BACKGROUND: Poor cell engraftment and survival after transplantation limited the application of stem cell therapy. Synthetic biomaterials could provide an artificial microenvironment for stem cells, thereby improve cell survival and enhance the therapeutic efficiency of stem cells. METHODS: We synthesized a hydrogel by conjugating C domain peptide of insulin-like growth factor-1 (IGF-1C) onto chitosan (CS-IGF-1C hydrogel). Human placenta-derived mesenchymal stem cells (hP-MSCs), which constitutively express a red fluorescent protein (RFP) and renilla luciferase (Rluc), were co-transplanted with CS-IGF-1C hydrogel into a murine hindlimb ischemia model.

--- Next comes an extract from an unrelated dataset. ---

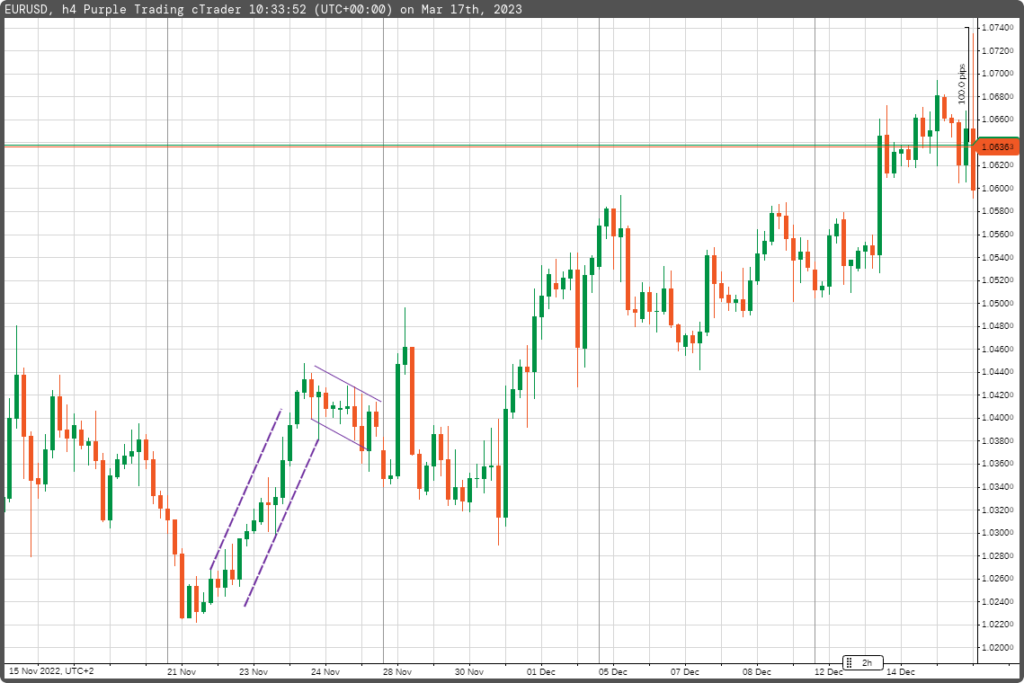The width and height of the screenshot is (1024, 683).
Task: Click the 1.07400 value at the top of the scale
Action: coord(997,29)
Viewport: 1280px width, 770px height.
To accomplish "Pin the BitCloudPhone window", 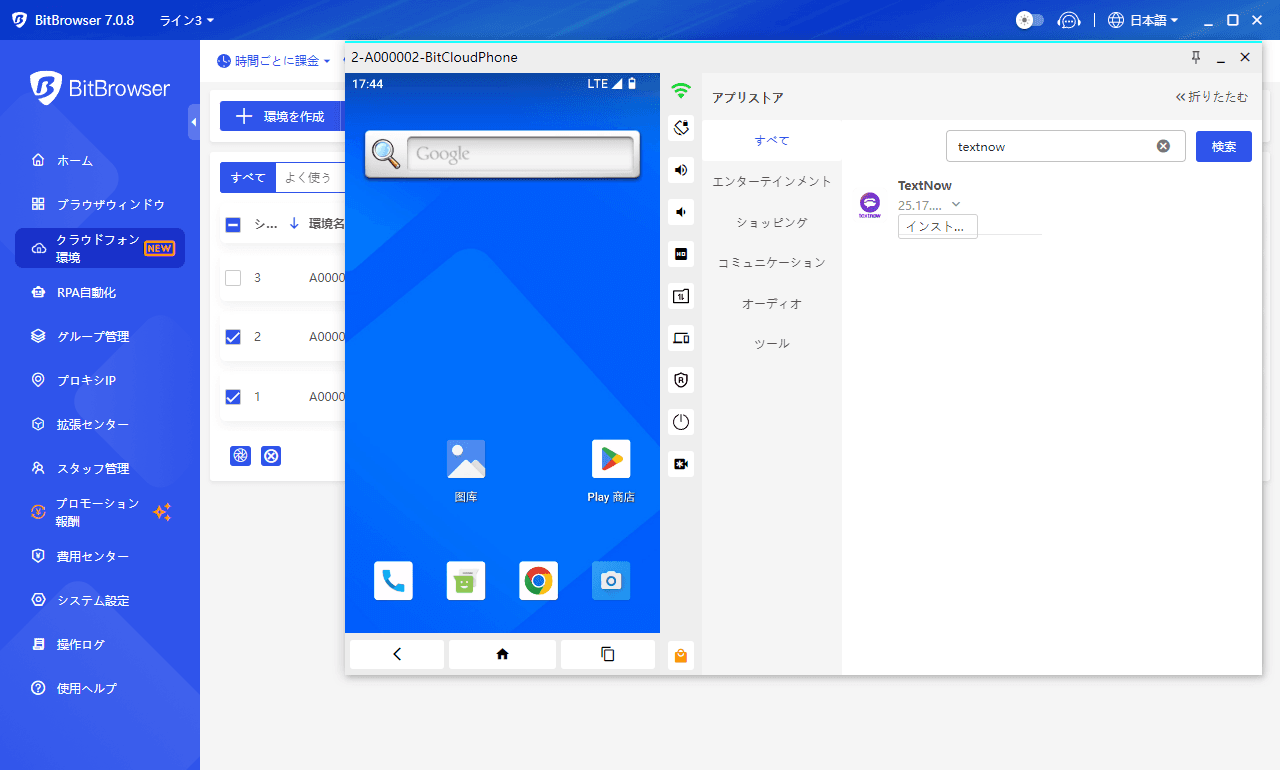I will pyautogui.click(x=1196, y=58).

Transgenic mice expressing firefly luciferase (Fluc) under the promoter of vascular endothelial growth factor receptor 2 (VEGFR2-Luc) were used. Dual bioluminescence imaging (BLI) was applied for tracking the survival of hP-MSCs by Rluc imaging and the VEGFR2 signal pathway activation by Fluc imaging. To investigate the therapeutic mechanism of CS-IGF-1C hydrogel, angiographic, real-time PCR, and histological analysis were carried out. RESULTS: CS-IGF-1C hydrogel could improve hP-MSCs survival as well as promote angiogenesis as confirmed by dual BLI. These results were consistent with accelerated skeletal muscle structural and functional recovery. Histology analysis confirmed that CS-IGF-1C hydrogel robustly prevented fibrosis as shown by reduced collagen deposition, along with increased angiogenesis. In addition, the protective effects of CS-IGF-1C hydrogel, such as inhibiting H2O2-induced apoptosis and reducing inflammatory responses, were proved by in vitro experiments. CONCLUSIONS: Taken together, IGF-1Cs provides a conducive niche for hP-MSCs to exert pro-mitogenic, anti-apoptotic, and pro-angiogenic effects, as well as to inhibit fibrosis. Thus, the incorporation of functional peptide into bioscaffolds represents a safe and feasible approach to augment the therapeutic efficacy of stem cells.